◆ **WHAT TO PRODUCE**
Copy out all of the lines below word for word, but leave the pictures out.

-- Start DATA LINES --

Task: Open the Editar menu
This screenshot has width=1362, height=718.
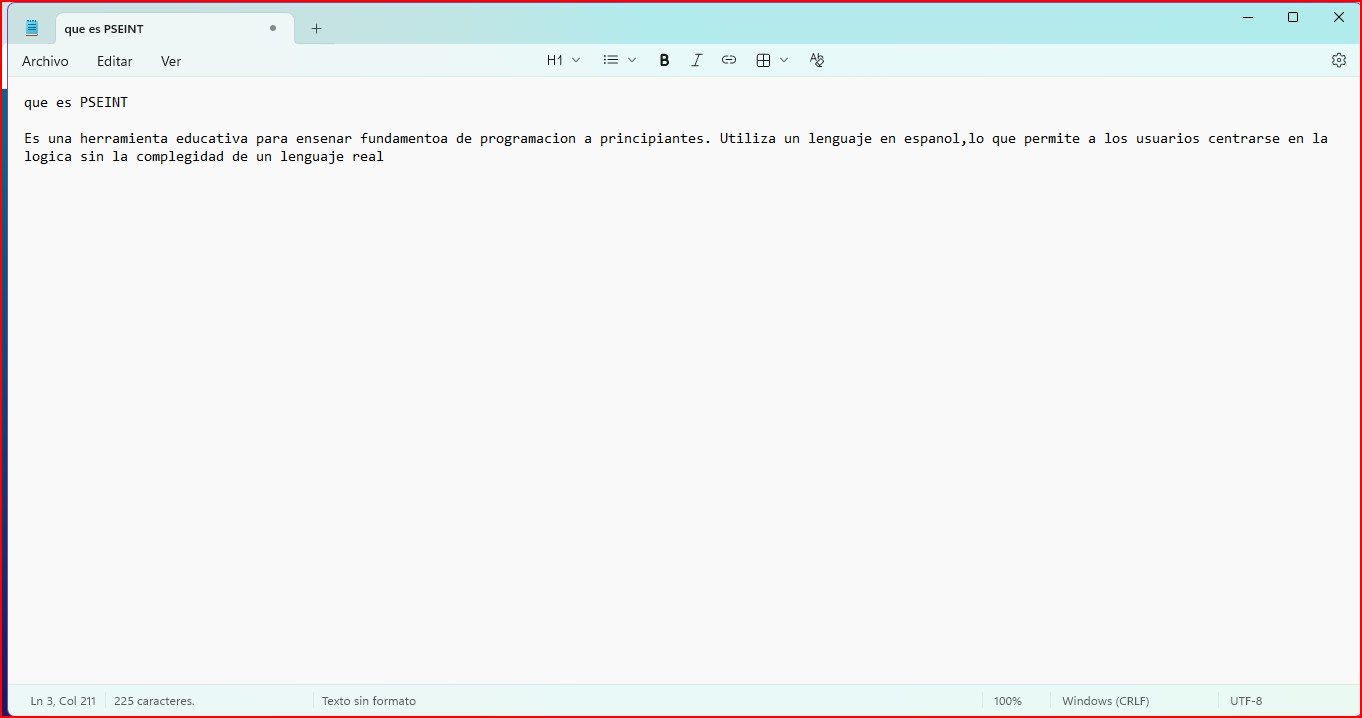Action: coord(115,62)
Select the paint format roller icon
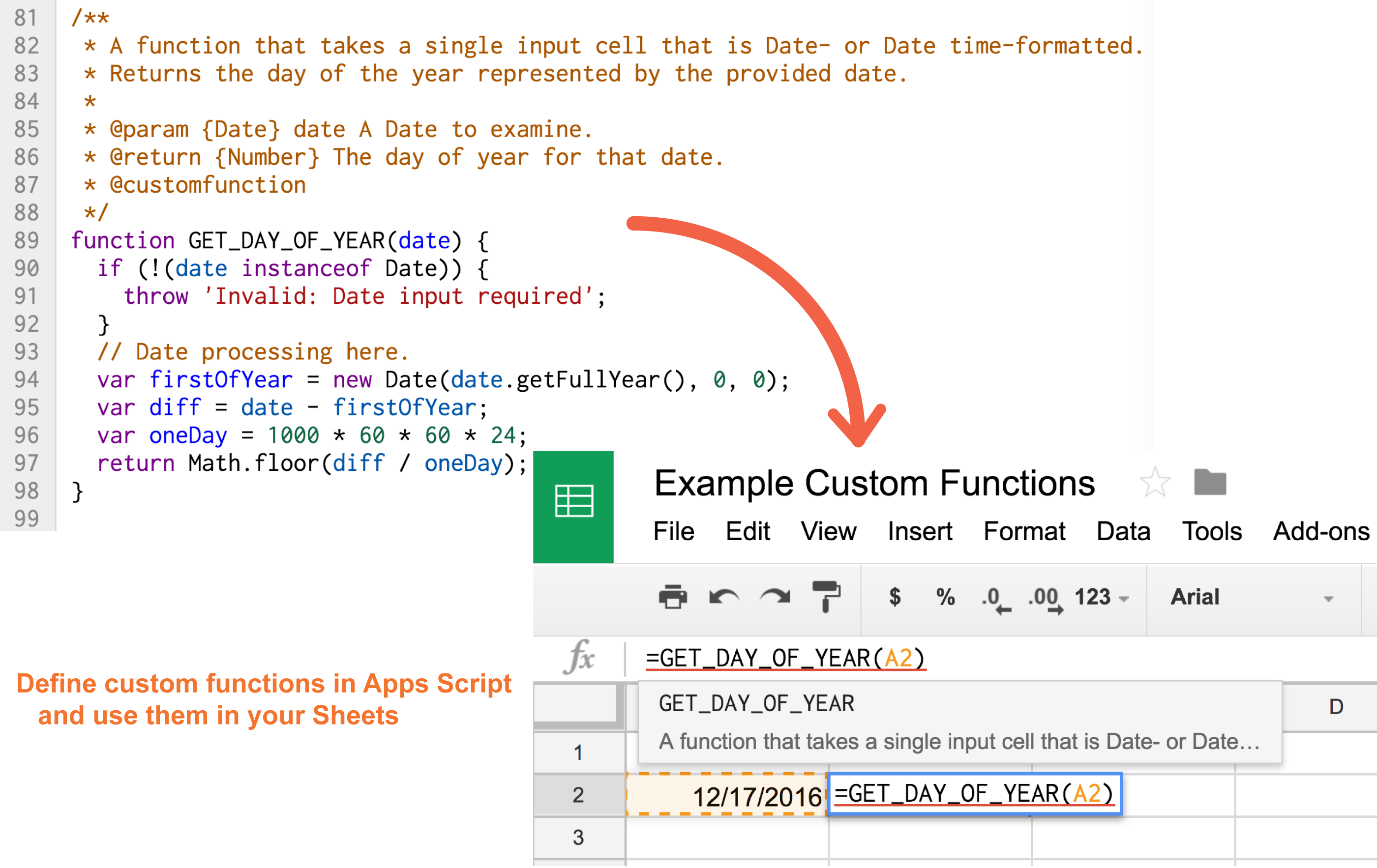The height and width of the screenshot is (868, 1377). click(x=826, y=596)
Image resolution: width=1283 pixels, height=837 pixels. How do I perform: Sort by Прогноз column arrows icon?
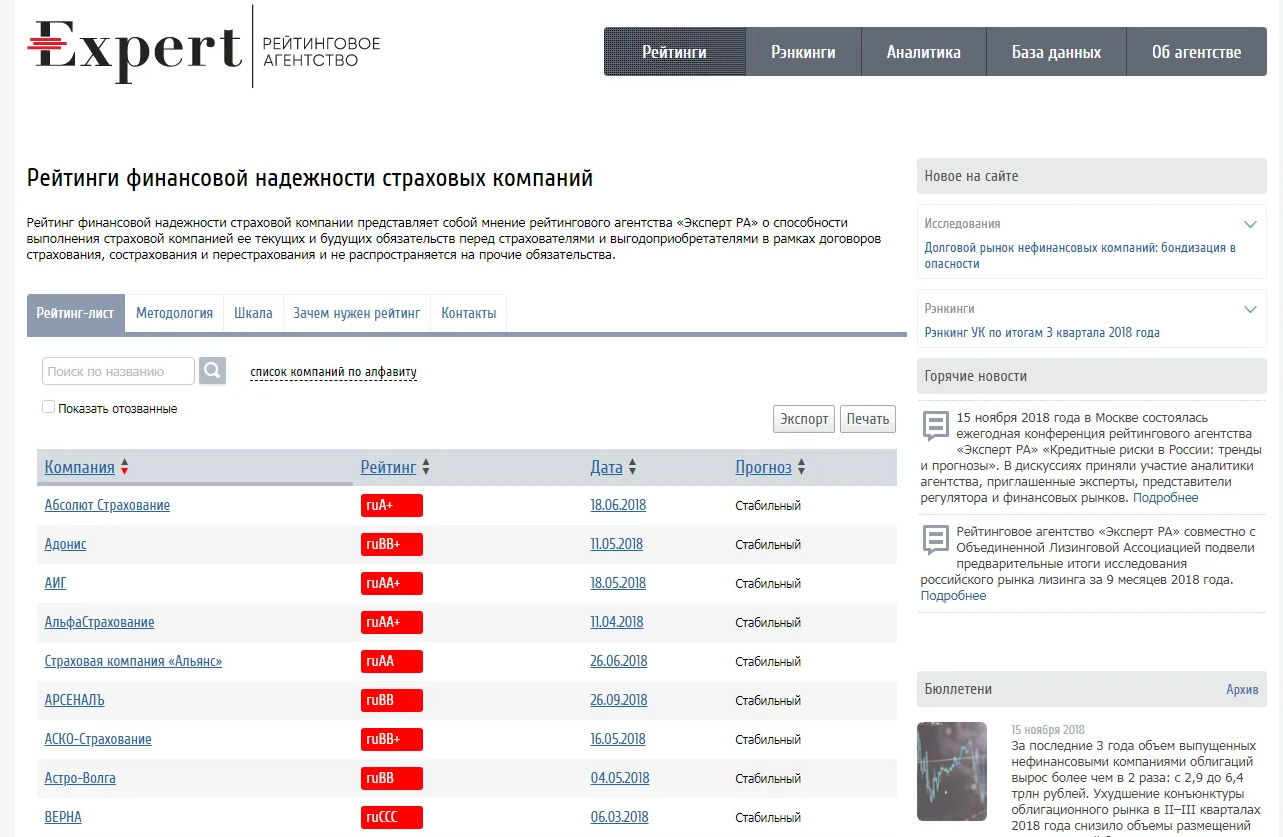coord(801,468)
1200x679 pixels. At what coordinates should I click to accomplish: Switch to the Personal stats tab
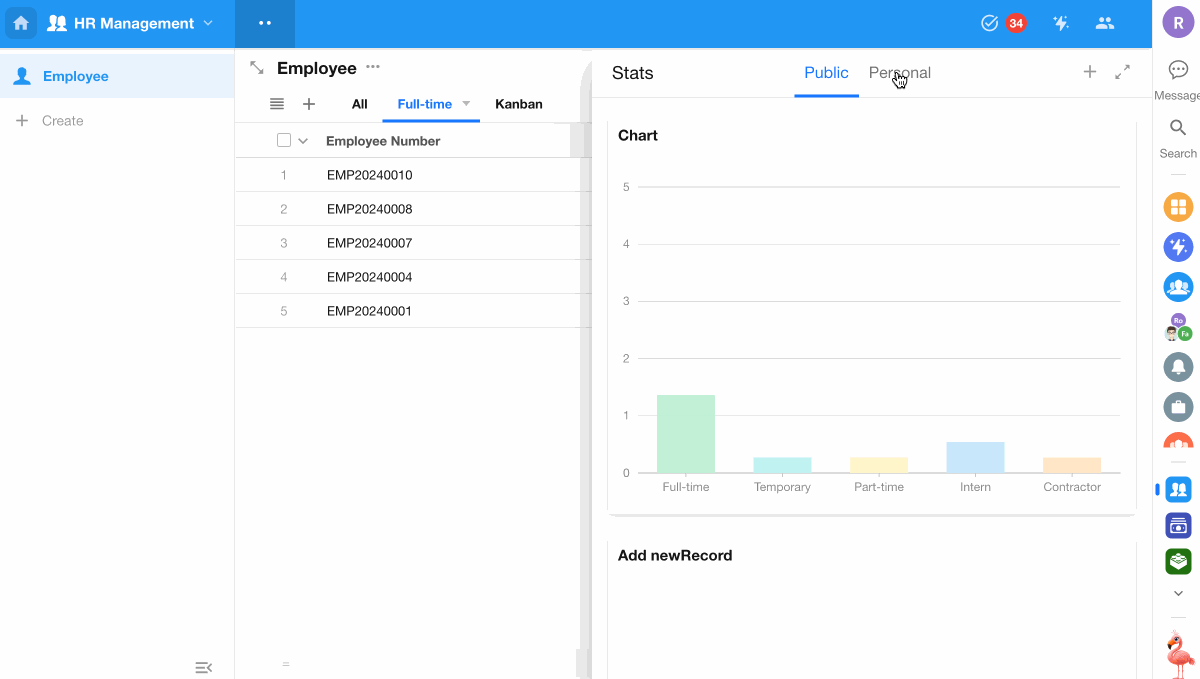pos(899,73)
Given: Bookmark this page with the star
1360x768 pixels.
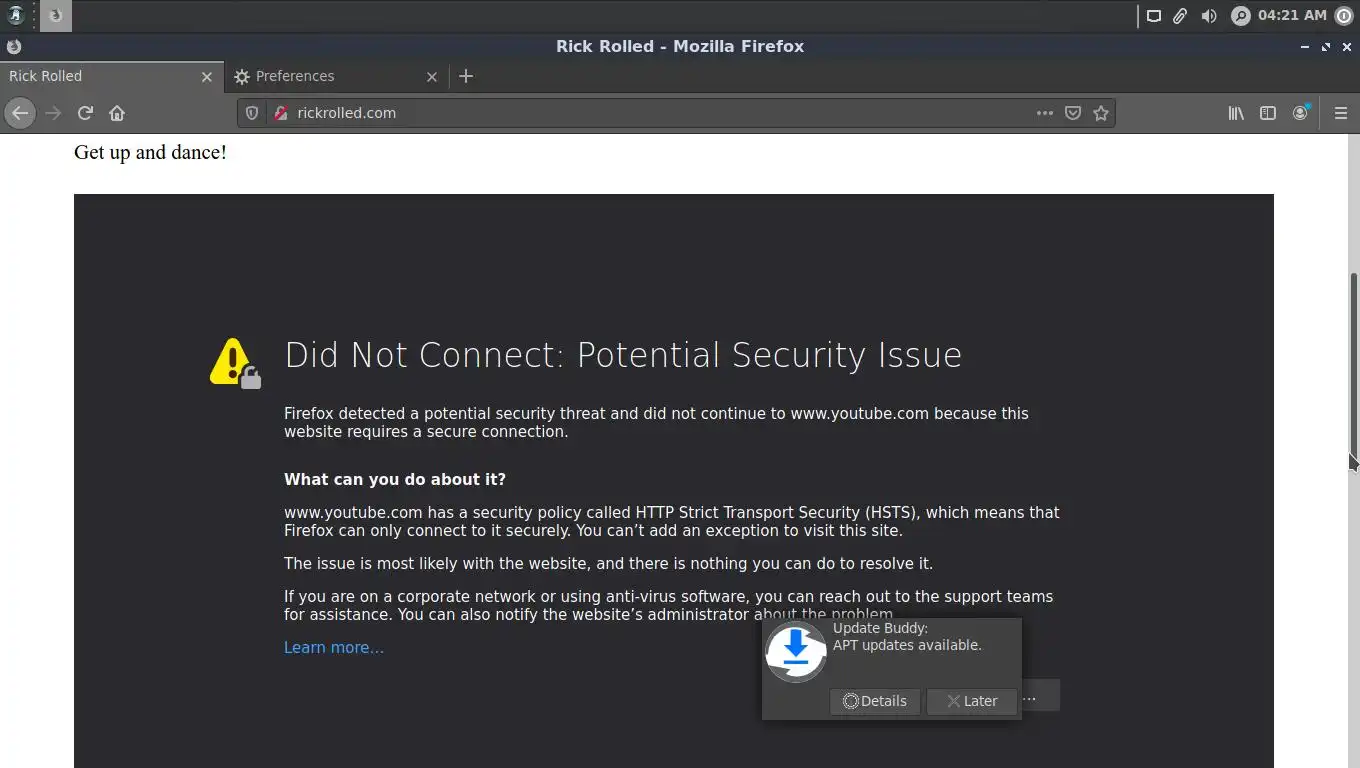Looking at the screenshot, I should (1101, 113).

-- End DATA LINES --

◆ **RESPONSE TO THIS TASK**
Task: Open the Editar menu
This screenshot has width=1362, height=718.
Action: coord(115,62)
Select the paint format roller icon
The height and width of the screenshot is (868, 1377). click(x=826, y=596)
Image resolution: width=1283 pixels, height=837 pixels. How do I perform: Sort by Прогноз column arrows icon?
coord(801,468)
1200x679 pixels. At what coordinates should I click to accomplish: Switch to the Personal stats tab
pos(899,73)
Given: Bookmark this page with the star
1360x768 pixels.
Looking at the screenshot, I should (1101, 113).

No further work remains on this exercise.